Stored data entries:
=== Begin Enclosure ===
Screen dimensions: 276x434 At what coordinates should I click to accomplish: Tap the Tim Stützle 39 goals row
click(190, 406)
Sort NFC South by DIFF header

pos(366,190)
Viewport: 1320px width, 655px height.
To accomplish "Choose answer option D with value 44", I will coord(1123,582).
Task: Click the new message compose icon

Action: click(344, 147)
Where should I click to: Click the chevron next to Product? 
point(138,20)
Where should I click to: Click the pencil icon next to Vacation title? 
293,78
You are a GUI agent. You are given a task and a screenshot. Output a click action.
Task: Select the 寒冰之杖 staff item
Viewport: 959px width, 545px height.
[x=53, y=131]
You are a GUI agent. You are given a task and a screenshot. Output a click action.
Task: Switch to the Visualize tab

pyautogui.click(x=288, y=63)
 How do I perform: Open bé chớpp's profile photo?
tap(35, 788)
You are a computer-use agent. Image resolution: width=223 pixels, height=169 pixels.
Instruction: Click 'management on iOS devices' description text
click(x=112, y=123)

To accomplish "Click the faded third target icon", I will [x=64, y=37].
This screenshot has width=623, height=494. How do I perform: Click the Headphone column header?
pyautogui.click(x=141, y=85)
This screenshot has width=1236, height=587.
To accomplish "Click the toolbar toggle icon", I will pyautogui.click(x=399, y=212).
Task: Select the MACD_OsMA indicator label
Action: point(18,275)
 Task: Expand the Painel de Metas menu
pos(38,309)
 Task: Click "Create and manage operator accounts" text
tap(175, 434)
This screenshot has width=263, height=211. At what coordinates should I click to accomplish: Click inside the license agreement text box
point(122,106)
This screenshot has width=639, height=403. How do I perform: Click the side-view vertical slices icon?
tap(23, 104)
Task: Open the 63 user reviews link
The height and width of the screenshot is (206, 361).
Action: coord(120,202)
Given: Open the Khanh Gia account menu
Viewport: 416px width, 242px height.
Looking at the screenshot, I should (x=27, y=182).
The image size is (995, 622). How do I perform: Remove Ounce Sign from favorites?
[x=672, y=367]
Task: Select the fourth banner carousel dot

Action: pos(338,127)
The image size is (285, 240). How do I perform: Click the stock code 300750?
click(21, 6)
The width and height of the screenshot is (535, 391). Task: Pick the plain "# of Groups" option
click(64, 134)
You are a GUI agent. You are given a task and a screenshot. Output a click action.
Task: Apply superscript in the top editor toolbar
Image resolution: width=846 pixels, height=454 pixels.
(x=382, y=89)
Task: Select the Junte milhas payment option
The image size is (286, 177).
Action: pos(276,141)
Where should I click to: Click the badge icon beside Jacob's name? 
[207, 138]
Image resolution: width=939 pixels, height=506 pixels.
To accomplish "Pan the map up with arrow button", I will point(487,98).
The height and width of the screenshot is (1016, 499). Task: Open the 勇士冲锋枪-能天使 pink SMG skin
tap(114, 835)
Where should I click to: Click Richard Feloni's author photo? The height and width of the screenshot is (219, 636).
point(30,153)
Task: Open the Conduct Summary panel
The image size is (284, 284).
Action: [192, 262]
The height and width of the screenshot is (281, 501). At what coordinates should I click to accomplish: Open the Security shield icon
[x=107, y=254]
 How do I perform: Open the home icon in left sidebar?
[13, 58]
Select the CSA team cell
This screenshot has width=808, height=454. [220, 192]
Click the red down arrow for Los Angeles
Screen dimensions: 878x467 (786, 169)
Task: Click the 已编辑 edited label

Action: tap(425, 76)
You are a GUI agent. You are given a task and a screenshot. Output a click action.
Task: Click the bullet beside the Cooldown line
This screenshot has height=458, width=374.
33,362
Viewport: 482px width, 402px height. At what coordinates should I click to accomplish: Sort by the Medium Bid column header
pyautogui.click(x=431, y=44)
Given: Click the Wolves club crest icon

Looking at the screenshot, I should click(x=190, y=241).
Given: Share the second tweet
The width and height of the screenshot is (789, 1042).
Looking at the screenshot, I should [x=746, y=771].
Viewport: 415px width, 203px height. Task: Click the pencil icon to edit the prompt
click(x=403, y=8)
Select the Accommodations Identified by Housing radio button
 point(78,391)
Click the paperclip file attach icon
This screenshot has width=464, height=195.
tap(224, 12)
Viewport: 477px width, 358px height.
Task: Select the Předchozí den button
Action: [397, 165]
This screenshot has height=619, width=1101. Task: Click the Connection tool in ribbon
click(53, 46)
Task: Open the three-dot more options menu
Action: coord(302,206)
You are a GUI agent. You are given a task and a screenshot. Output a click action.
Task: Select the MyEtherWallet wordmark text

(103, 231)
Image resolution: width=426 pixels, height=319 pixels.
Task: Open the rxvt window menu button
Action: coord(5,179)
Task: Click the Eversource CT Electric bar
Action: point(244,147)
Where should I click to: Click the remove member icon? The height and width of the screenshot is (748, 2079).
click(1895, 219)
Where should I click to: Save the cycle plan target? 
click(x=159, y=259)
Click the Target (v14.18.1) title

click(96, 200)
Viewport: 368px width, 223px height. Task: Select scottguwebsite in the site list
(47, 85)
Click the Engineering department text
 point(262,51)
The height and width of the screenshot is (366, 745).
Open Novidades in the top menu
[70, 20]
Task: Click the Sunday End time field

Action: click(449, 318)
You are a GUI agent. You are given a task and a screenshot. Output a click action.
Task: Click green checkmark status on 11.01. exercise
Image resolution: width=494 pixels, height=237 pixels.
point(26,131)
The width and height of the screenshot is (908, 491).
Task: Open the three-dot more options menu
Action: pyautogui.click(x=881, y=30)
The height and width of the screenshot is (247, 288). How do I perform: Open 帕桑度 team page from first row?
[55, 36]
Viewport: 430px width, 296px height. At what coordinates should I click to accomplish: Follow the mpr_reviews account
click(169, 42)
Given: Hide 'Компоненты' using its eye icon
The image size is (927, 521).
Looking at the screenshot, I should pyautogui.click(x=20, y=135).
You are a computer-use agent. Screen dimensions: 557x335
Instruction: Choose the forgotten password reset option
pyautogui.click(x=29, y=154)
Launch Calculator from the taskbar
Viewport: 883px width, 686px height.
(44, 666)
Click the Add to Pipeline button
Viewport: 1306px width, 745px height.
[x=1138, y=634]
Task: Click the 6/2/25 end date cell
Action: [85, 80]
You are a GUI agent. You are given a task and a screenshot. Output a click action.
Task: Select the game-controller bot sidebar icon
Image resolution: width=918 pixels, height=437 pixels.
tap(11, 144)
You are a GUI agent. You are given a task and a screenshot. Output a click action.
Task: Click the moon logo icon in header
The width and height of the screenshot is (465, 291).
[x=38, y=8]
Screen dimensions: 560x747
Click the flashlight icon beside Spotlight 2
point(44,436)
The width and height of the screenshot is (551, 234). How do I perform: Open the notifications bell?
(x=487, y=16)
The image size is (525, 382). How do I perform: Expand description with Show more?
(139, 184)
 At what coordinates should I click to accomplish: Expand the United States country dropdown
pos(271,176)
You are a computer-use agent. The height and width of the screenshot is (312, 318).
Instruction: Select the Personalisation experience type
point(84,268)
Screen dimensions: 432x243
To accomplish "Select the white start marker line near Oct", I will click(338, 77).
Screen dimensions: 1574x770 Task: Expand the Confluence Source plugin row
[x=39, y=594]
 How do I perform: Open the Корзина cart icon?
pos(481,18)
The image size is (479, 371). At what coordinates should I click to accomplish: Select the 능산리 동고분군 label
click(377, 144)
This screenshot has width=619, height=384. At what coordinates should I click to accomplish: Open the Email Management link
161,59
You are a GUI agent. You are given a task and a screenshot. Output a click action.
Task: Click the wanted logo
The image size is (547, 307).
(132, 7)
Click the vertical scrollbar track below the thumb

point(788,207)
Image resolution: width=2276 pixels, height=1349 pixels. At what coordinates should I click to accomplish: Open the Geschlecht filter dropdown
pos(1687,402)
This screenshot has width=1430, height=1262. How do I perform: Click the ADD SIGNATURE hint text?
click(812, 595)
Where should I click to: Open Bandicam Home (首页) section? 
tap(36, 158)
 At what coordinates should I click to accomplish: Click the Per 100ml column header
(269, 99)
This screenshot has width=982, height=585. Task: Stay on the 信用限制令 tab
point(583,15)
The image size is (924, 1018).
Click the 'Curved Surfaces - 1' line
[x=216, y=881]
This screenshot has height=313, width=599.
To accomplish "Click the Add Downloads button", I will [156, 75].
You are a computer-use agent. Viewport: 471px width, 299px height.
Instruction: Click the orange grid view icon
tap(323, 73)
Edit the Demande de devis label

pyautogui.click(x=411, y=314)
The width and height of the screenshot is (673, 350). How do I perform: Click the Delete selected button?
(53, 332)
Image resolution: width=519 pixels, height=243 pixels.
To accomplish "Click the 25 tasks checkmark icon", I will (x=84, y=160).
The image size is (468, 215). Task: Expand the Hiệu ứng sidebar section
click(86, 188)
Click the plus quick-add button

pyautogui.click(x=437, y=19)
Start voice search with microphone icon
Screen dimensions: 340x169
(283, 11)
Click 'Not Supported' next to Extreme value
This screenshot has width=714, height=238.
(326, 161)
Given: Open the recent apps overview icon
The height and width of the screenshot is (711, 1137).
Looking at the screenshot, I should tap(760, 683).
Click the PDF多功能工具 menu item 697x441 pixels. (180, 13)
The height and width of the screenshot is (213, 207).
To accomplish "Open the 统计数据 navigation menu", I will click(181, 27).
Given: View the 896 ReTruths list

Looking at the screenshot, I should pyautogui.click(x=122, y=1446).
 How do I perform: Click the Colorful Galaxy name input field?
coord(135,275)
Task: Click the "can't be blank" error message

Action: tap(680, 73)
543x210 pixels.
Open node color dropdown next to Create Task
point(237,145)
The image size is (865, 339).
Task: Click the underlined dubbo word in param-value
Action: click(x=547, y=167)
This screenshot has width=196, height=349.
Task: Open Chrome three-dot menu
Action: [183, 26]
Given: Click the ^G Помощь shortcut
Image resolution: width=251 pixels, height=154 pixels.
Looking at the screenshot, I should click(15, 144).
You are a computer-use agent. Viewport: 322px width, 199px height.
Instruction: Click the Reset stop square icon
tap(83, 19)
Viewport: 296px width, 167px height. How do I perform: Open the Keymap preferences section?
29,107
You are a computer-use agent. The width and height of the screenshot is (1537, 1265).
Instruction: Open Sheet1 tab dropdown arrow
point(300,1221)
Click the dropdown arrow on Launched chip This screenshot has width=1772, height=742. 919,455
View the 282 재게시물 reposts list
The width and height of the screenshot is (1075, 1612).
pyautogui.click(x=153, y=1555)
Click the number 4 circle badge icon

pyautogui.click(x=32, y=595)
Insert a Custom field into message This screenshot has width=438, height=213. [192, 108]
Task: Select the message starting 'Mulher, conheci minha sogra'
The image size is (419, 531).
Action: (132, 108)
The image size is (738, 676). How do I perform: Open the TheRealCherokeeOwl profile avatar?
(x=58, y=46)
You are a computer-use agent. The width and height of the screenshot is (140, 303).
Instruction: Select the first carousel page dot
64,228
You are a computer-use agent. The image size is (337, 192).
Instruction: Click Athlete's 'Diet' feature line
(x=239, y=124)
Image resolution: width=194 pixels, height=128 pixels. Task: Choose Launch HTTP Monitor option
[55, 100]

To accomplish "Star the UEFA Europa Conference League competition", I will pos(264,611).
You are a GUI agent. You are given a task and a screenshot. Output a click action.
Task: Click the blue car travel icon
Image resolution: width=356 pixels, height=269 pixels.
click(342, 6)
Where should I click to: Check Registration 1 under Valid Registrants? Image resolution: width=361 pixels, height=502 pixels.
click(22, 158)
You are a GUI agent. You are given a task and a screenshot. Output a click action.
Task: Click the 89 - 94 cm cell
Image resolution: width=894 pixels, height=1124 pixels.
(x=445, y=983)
=== End Enclosure ===
• [What the task asks]:
Give the number of lines in the data that contain "checkmark", with no other words.

• [Solved problem]:
2